¹⁰ Institute of Global Health Innovation, Imperial College London, London SW7 2AZ, United Kingdom.

PMID: 38104259
DOI: 10.1021/acs.jproteome.3c00516

Abstract

Globally, burns are a significant cause of injury that can cause substantial acute trauma as well as lead to increased incidence of chronic comorbidity and disease. To date, research has primarily focused on the systemic response to severe injury, with little in the literature reported on the impact of nonsevere injuries (<15% total burn surface area; TBSA). To elucidate the metabolic consequences of a nonsevere burn injury, longitudinal plasma was collected from adults (n = 35) who presented at hospital with a nonsevere burn injury at admission, and at 6 week follow up.

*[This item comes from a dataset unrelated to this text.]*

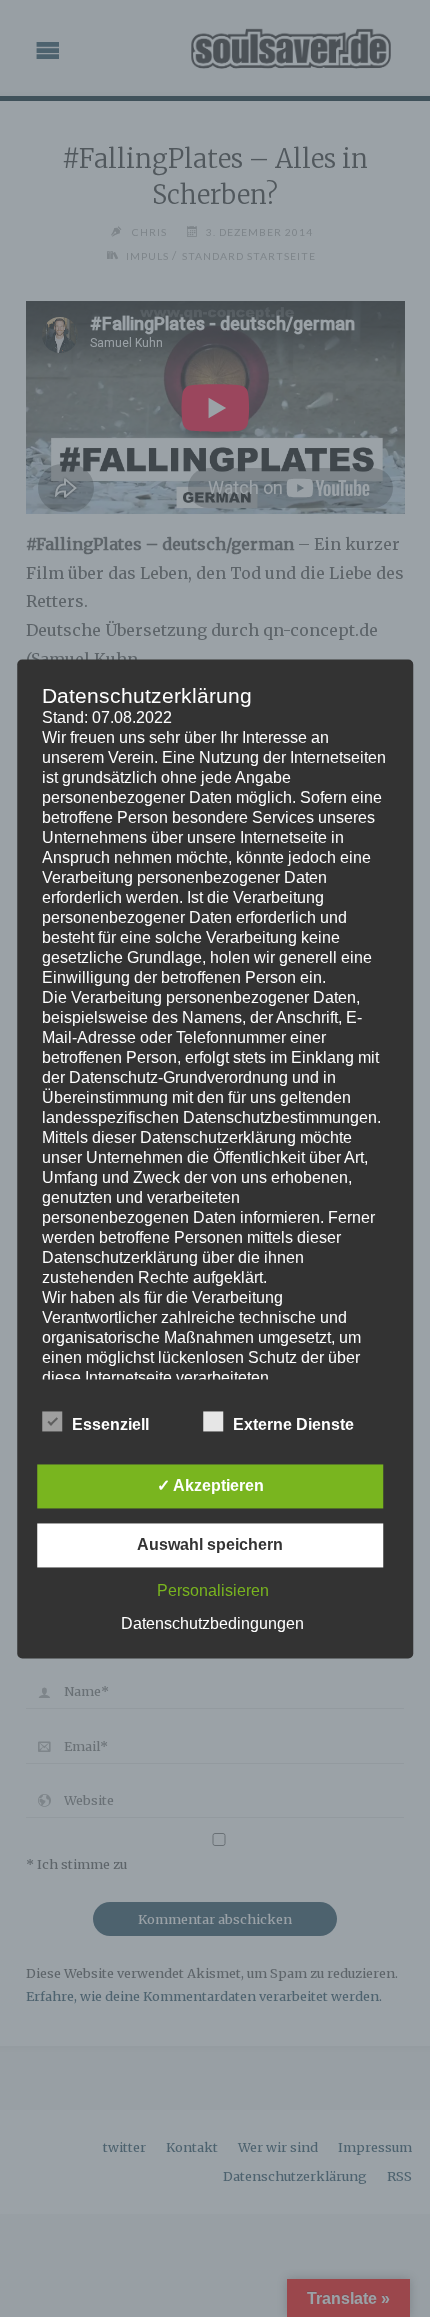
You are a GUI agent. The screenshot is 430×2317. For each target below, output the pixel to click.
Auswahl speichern (210, 1544)
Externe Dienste (293, 1424)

A cross-sectional baseline sample was also collected from nonburn control participants (n = 14). Samples underwent multiplatform metabolic phenotyping using ¹H nuclear magnetic resonance spectroscopy and liquid chromatography-mass spectrometry to quantify 112 lipoprotein and glycoprotein signatures and 852 lipid species from across 20 subclasses. Multivariate data modeling (orthogonal projections to latent structures-discriminate analysis; OPLS-DA) revealed alterations in lipoprotein and lipid metabolism when comparing the baseline control to hospital admission samples, with the phenotypic signature found to be sustained at follow up. Univariate (Mann-Whitney U) testing and OPLS-DA indicated specific increases in GlycB (p-value < 1.0e^-4), low density lipoprotein-2 subfractions (variable importance in projection score; VIP > 6.83e^-1) and monoacyglyceride (20:4) (p-value < 1.0e^-4) and decreases in circulating anti-inflammatory high-density lipoprotein-4 subfractions (VIP > 7.75e^-1), phosphatidylcholines, phosphatidylglycerols, phosphatidylinositols, and phosphatidylserines. The results indicate a persistent systemic metabolic phenotype that occurs even in cases of a nonsevere burn injury. The phenotype is indicative of an acute inflammatory profile that continues to be sustained postinjury, suggesting an impact on systems health beyond the site of injury. The phenotypes contained metabolic signatures consistent with chronic inflammatory states reported to have an elevated incidence postburn injury. Such phenotypic signatures may provide patient stratification opportunities, to identify individual responses to injury, personalize intervention strategies, and improve acute care, reducing the risk of chronic comorbidity.

Keywords: acute burn injury; inflammation; lipids; lipoproteins; liquid chromatography-tandem mass spectrometry; metabolic phenotyping; nonsevere burn; nuclear magnetic resonance; supramolecular phospholipid composite; thermal injury.